Also, totally thankful I completed the zombie egg quest


----------



## StarlitGlitch (Nov 24, 2022)

I'm thankful that I have a job where I can fund the things I want to do/mylifestyle comfortably and where I can make appointments for things I need more easily by working from home. I'm thankful I can sleep in and not have to worry about how good I look each day, just when I feel like going out. While I don't plan on staying here forever, and I certainly do have complaints, I acknowledge that there are a lot of good things that come out of it as well.

I'm also thankful for my family. Someday I'll be able to spend the holidays with them again.


----------



## Bluelady (Nov 24, 2022)

I’m thankful that my dad is visiting us for Thanksgiving and that the flu(?) isn’t hitting my nephew as hard as we feared. Also that I’m not sick yet.


----------



## michealsmells (Nov 24, 2022)

I am thankful to everyone of my friends & followers over on twitch who have helped make this last year of streaming so extremely fun. It's been over year now, and I have been on a sorta unannounced hiatus, but I really do appreciate all my friends helping jump start my foray into streaming. It's been a load of fun!! I've made a ton of new friends and even more amazing memories, and I can't wait to see what comes next!


----------



## uwuzumakii (Nov 24, 2022)

I'm thankful that I'm able to enjoy the quality of life that I do and that I'm able to share it with those that mean a lot to me as many people do not get that basic luxury, especially with how things have gone these past couple of years.


----------



## Shellzilla_515 (Nov 24, 2022)

There are some things that I'm pretty thankful for. 

 I am thankful to live in the country of Canada. I know it sounds silly and I have some issues if I'm being brutally honest. However, to have lived most of my life in this country and being presented with opportunities is something that I should be thankful for.

 This is a silly point *(actually, you can skip this point if you like)*, but I am thankful to have spotted the unique cars out on the roads that have appeared in video games. Seeing them virtually is one thing, but to see one in person? It's absolutely awesome seeing different types such as station wagons, hatchbacks, grocery getters, or sports cars. There were quite a few that I never thought I'd be able to see in real life. The *Suzuki Cappuccino* is easily the best car I've spotted this year due to the fact that it's only sold in Japan and was very likely imported here to Canada. If it ain't obvious, I like cars a lot.  But regardless, I am thankful to have experienced them and appreciate the details by just looking, even if only for a moment when they quickly pass through the street lol.

 I'm thankful to have loving parents, especially my mother. She's done a lot of stuff to look after my sister and me even though she feels tired at times. While my mother doesn't ask for anything in return, I want to pay back for the kindness she has given to the two of us someday. 

 I'm thankful to have a sister who loves me a lot. She's so silly and likes to draw stuff! Sure, we may get into disagreements at times, but it will never change the fact that I'm a loving brother to her. Actually, she's the sole reason why I got into Animal Crossing in the first place. In fact, the series was also responsible for getting me into drawing years ago.

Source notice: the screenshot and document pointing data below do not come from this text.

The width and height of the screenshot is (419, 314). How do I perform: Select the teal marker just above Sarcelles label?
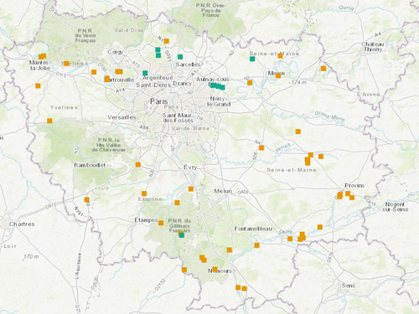[x=180, y=57]
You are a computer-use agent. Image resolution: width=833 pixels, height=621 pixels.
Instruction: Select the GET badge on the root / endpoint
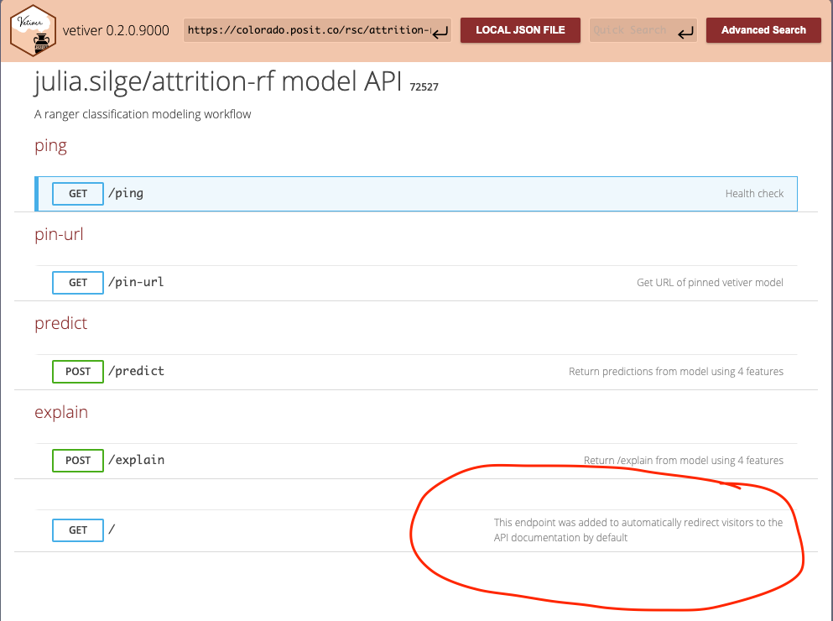[x=77, y=530]
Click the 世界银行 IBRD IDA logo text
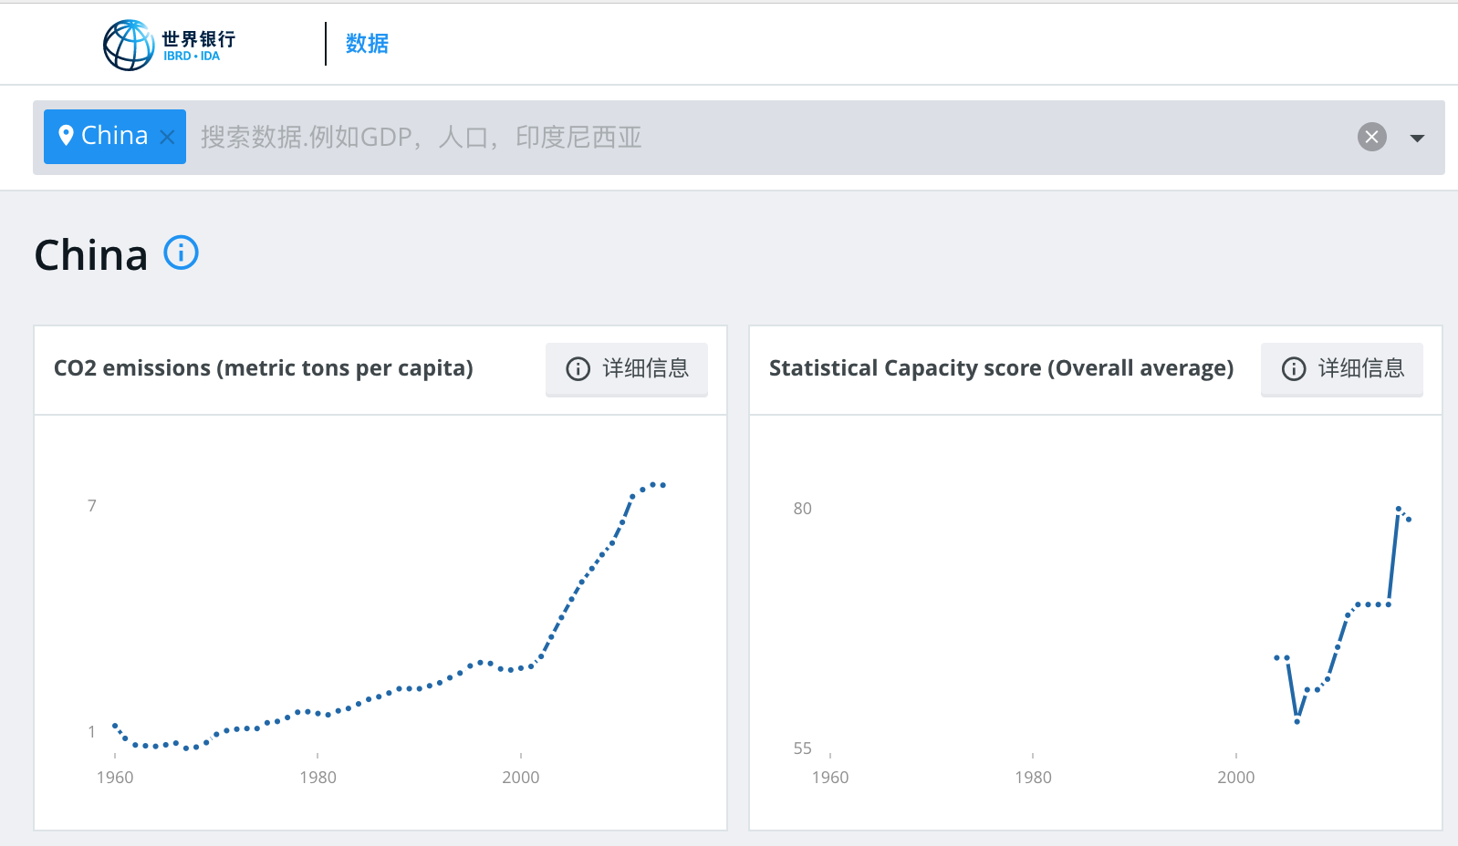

And also explains why I mainly draw animals and have a similar art style to Animal Crossing oops. Had my sister not asked for New Leaf back in 2015, I don't think I'd have a level of interest in it at all, nor would I eventually find myself here on TBT a few years later in 2018.

 Speaking of which, I am very thankful for the existence of TBT and the community surrounding it. Yes, things got pretty feisty when New Horizons was released back in March 2020. Aside from that, I very much appreciate the friendly environment that this forum has when talking with other members on here, whether it's anything related to Animal Crossing, various topics over at the Brewster's Cafe section, art stuff, or posting in silly threads over at the Basement section. Oh, and the events that the staff created! I don't know how you guys do it with all the massive effort put into them but know that all of us on here are thankful for what you all do. You didn't have to create the events, but you still did it anyway to make memorable experiences for everyone who participated. Does anybody remember egg #6? Heck, I'm still rocking Blue and Poliwag in my profile picture where I participated in 2021 TBTWC and Camp TBT respectively even after all these times. I am also very thankful for being great friends with *@Midoriya*, *@Roxxy*, and *@xSuperMario64x* on the forums. The drawing I made in my signature reflects that where it features the animal villagers we created representing ourselves during the celebrating diversity event earlier this year. The four of us are just simply having good times together.  It wouldn't be far-fetched to say that they have left a positive impact on my life in some way and perhaps even helped me grow as a person.

Riley (Midoriya), you became my friend literally weeks after I joined TBT back in 2018. You leave positive vibes and are also a great friend who listened to me when I needed to talk to you. At the same time, your words of honesty and sincerity helped me reflect on myself as a person. It's one of the important traits that a great friend should have listening to others not just during times of trouble, but during times of happiness as well. I cherish the times when we met up in Smash Bros. Ultimate to duke it out in battle and hang out on your island in New Horizons just chilling and drinking coffee at Brewster's. Continuously hearing about your progress in life makes me happy, Riley. 

Roxxy, you became my friend sometime during TBTWC 2021 and I still think about that event from time to time. I always feel like you're a gentle person around here and getting along every time we spoke to each other. It melts my heart with happiness to hear that you're growing stronger thanks to your loving son, and I still very much appreciate that he loved the drawing I made of Kylie & Kodie. I hope that your dream of becoming a pilot someday is still going strong within you. Prove the naysayers wrong that you're capable of achieving it, Captain Roxxy. 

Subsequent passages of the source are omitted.